Calamos Supports Greece
GreekReporter.comAncient GreeceCuretes, the Mythical First Inhabitants of Crete

Curetes, the Mythical First Inhabitants of Crete

Curetes bronze drum , Crete.
Votive bronze drum from the late 8th century BC, found in the cave of mount Idi in Crete. The central figure has been identified as Zeus, who is breaking the backbone of a lion, while controlling a bull with his left foot. The two winged figures are Curetes, that beat the drums to prevent Cronos, the infant eating father of Zeus, from hearing his baby cries during infancy. The decoration of the drum has many influences from Assyrian art. Exhibited at the Archaeological Museum of Heraklion, Greece. Credit: wikimedia commons / C messier CC B Y 4.0

The Curetes were purportedly the first inhabitants of the Greek island of Crete. They were mythical creatures, specifically legendary benign deities who lived prior to the Minoan Civilization.

There are several myths and versions thereof pertaining to the Curetes, or Kouretes (Greek: Κουρήτες, plural). These only help to maintain a veil of mystery in relation to the creatures and does not allow us to form a complete and clear image of them.

However, particular myths have prevailed, providing us with descriptions of mythical people who were the first so-called Cretans. The descriptions come from Greek geographer and historian Strabo (born c. 63 BC).

According to Strabo, the Curetes were five brothers. There was Heracles, not to be confused with the well-known demigod Heracles son of Zeus, Paeonian,
Epimides, Iasios, and Idas.

Legend has it that they were not born but sprung from the earth after Zeus’ first tears watered the ground when he was a newborn. This detail symbolizes the fact that they were not mere humans but also indigenous to the very earth of Crete.

Myth became tradition, and the Curetes eventually became known as the first inhabitants of Crete. It is assumed, without a verified etymological explanation, that the name Crete comes from the word Curete (C – u -rete).

Moreover, the word Κourete is very similar to the well-known word Kouros, which means “young man” in ancient Greek. Kori, meaning “young woman” or “daughter” in modern Greek, is the female equivalent.

The Couretes
Knossos Palace on Crete. The Couretes were the first inhabitants of Crete. Credit: Lapplaender

The First Cretans and Guardians of Zeus

The Curetes are said to have been the first inhabitants of Crete who created the first civilization on the island. According to myth, they were responsible for every kind of discovery of that time and helped to organize a society.

They also played a crucial role in the birth and upbringing of Zeus, the greatest of the twelve gods of Olympus. Zeus was the son of Cronus and Rhea. When the time came for Rhea to give birth to Zeus, she chose a cave on Crete and asked the local Curetes for help.

Rhea did not want Cronus to know that she was carrying his baby. This was because of an oracle that Cronus had received saying that a child of his would snatch power from him. Hence, Cronus was not to know that Zeus was alive. Otherwise, the divine baby would be in danger.

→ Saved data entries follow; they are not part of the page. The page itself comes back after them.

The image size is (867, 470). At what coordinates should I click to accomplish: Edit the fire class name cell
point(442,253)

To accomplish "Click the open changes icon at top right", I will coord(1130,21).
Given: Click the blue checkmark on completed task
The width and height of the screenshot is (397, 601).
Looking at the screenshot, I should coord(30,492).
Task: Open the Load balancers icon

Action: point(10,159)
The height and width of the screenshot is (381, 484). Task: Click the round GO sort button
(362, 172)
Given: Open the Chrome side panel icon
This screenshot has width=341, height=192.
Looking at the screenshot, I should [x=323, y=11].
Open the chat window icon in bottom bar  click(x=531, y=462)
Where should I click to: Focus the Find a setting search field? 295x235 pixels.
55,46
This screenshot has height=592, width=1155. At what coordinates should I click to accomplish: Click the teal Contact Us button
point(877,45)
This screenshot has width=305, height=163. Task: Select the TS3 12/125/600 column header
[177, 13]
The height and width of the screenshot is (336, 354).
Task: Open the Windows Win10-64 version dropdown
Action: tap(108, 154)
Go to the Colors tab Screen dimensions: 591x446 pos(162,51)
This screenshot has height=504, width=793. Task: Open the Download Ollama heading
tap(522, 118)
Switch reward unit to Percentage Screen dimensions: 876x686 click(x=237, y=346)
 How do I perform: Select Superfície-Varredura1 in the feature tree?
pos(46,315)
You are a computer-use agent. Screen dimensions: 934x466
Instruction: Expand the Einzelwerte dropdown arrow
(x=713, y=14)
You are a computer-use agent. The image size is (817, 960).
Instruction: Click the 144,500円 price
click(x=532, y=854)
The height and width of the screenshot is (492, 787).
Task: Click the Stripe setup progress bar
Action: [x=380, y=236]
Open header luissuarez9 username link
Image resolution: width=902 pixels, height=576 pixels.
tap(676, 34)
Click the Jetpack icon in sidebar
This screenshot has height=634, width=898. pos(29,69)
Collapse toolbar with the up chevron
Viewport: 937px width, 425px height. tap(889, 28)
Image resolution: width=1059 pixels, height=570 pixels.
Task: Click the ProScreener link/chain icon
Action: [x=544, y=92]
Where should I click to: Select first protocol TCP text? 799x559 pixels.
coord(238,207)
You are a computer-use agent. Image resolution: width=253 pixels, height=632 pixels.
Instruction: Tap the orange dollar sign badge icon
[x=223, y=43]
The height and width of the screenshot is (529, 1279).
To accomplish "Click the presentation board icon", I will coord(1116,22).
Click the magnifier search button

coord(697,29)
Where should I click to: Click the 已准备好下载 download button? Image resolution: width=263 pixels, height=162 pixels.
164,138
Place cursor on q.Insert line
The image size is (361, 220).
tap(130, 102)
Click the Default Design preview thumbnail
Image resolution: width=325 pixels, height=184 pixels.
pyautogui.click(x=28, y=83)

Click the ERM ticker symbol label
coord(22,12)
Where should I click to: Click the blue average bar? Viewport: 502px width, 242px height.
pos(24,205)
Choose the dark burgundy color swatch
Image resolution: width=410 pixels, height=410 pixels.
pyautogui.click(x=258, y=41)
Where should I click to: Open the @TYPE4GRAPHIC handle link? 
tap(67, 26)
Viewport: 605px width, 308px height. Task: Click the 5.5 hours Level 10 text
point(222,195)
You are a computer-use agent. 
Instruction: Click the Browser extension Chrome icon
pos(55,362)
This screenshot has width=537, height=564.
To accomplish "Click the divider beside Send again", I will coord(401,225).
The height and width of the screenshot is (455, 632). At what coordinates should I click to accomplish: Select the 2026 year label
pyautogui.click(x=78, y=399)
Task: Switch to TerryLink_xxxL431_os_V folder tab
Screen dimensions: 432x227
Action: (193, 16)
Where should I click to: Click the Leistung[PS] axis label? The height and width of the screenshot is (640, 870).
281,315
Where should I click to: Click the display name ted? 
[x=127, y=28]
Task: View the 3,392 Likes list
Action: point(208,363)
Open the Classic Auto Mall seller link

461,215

Within the cave where they were guarding the infant Zeus, the Curetes made their first invention. They made a hanging cradle for the baby. Cronus was ruler of land, sea, and sky. The cradle of Zeus, although it was on the earth, did not touch it, just as it did not touch the sea nor sky. It was hidden in the bowels of the earth and therefore well protected from Cronus who ate his children so that they would not usurp power from him.

The Curetes and the Olympic Games

All in all, there were several inventions by the Curetes. They were, for instance, the first to engage with and teach humans the art of hunting. In fact, they made the first bow, but they were also believed to have come up with the concepts of animal husbandry, domestication of animals, and dancing.

It is said that the traditional dances of Crete that remain popular to this day, including pentozali, maleviziotikos, and pedichtos, stem from the pyrrhic dance of the Curetes. The first drum seems to have been made by the Curetes by stretching the skin of an animal. They then gifted it to Rhea. Moreover, the Curetes supposedly also developed beekeeping and metallurgy.


Legend has it that the Curetes were the founders of the Olympic Games. On an excursion in the forests of the Peloponnese, after resting for a while, the five brothers raced each other purely for fun. Idas placed a wreath on the head of Paeonian, who was the winner. It was a wreath made of olive branches imported from the north.

Thereafter, every five years, in commemoration of this event, games were held. These took place each half decade due to the fact that there were a total of five brothers. However, eventually, these games were stopped as a result of devastating floods.

Fifty years after the natural disaster, Clymenus, the descendant of Heracles, one of the Curetes, established an altar at Olympia in honor of the mythical founders of the Olympic Games. Essentially, he founded the legendary and globally well-known Panhellenic Games as a continuation of sports events that had taken place on Crete as early as the second millennium BC.

Lastly, the city of Heraklion is believed to have been named after Heracles of the Curetes.